2.2.2 Audio frequency domain feature analysis and extraction

The frame is the smallest unit of the audio signal we process, calculates the feature value of each frame and then calculates the feature value at the slice level. There are usually several typical audio features at the frame level.

  1. (1)

    The MFCC coefficient: Mel-frequency cepstral coefficient [6] is an acoustic feature derived from the human auditory mechanism. Humans follow an approximate linear relationship to the perception of the sound frequency range below 1000 Hz. The perception of the sound frequency range above 1000 Hz does not follow a linear relationship, but follows an approximate linear relationship on the logarithmic frequency coordinates. The Mel scale describes the nonlinear characteristics of the human ear’s perception of frequency. The MFCC is a cepstrum parameter extracted in the Mel-scale frequency domain. This feature has a high recognition rate and good noise robustness.

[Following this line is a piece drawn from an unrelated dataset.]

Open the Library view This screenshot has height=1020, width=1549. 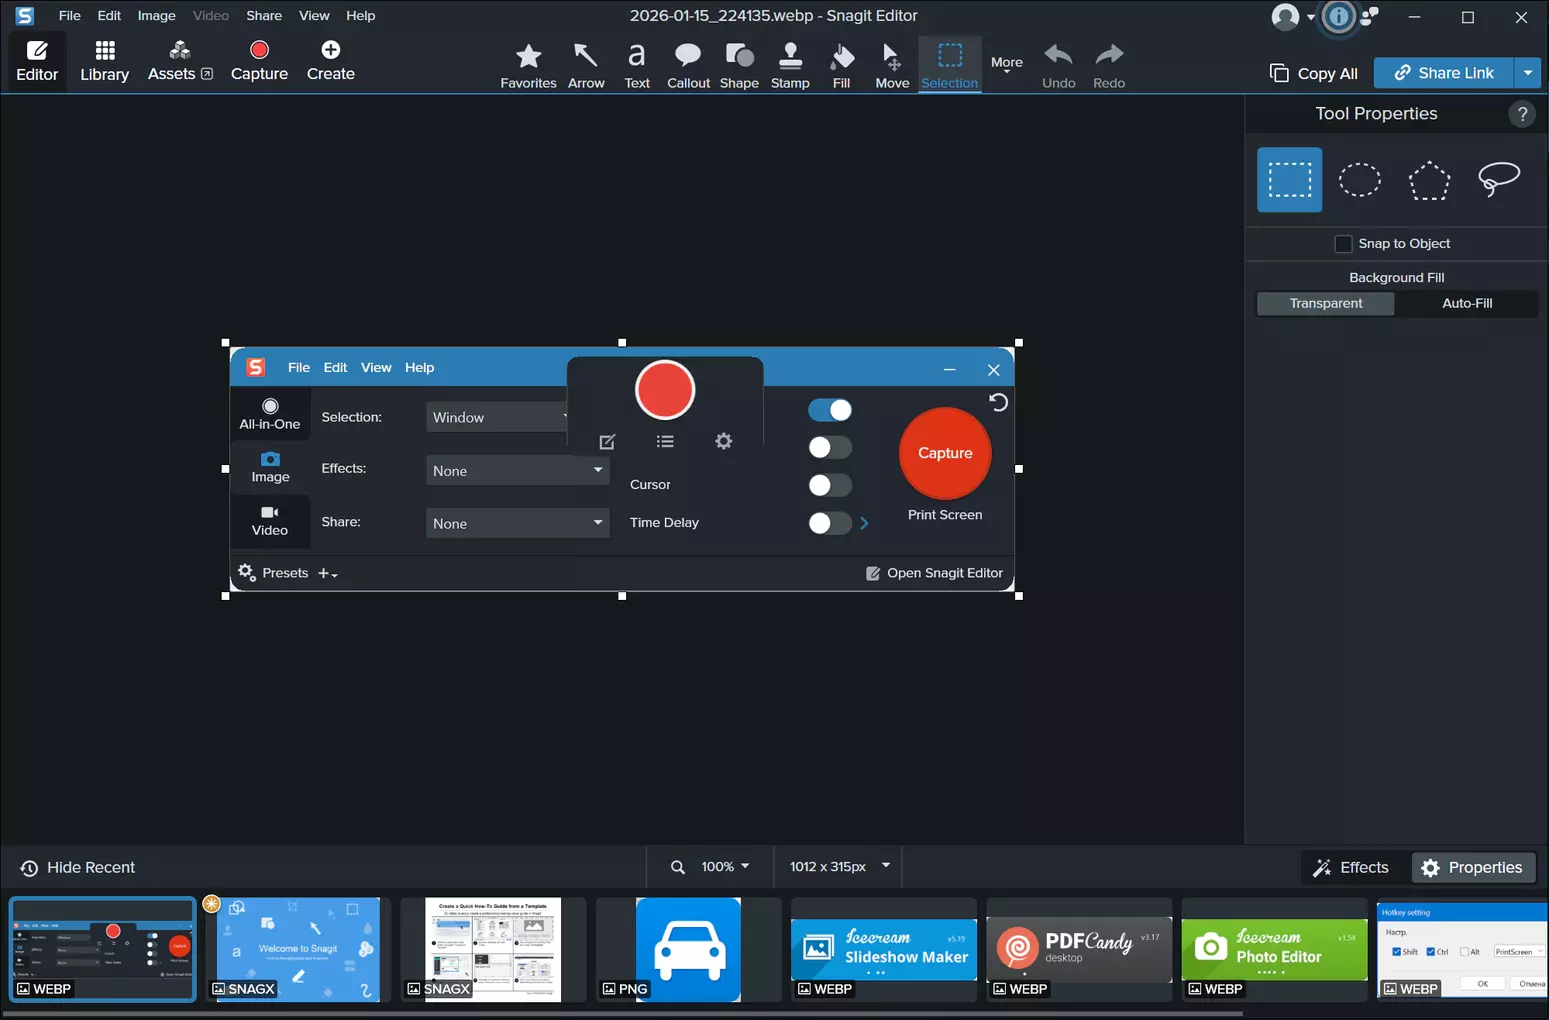pyautogui.click(x=105, y=61)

The MFCC is derived from the research results of two auditory systems [7]. Firstly, human perception of a single tone is approximately proportional to the logarithm of the pitch frequency. The so-called Mel-frequency scale, whose value generally corresponds to the actual frequency logarithmic distribution relationship. In the Mel-frequency domain, people’s perception of tones is linear. The relationship between the Mel frequency and the actual frequency can be approximated by the following formula:

$${\text{Mel}}(f) = 2595\log \left( {1 + \frac{f}{700}} \right)$$
(8)

Secondly, when two tones with similar frequencies are emitted at the same time, one can only hear one tone. Critical bandwidth refers to such a bandwidth boundary that makes the subjective feeling abrupt. When the frequency difference between the two tones is less than the critical bandwidth, the person will hear the two tones as one, which is called the shielding effect. The critical bandwidth calculation formula is as follows:

$${\text{BW}}_{\text{c}} = 25 + 75\left[ {1 + 1.4\left( {1 + \frac{{f_{\text{c}} }}{700}} \right)^{2} } \right]^{0.69}$$
(9)

where \(f{}_{\text{c}}\) is the center frequency.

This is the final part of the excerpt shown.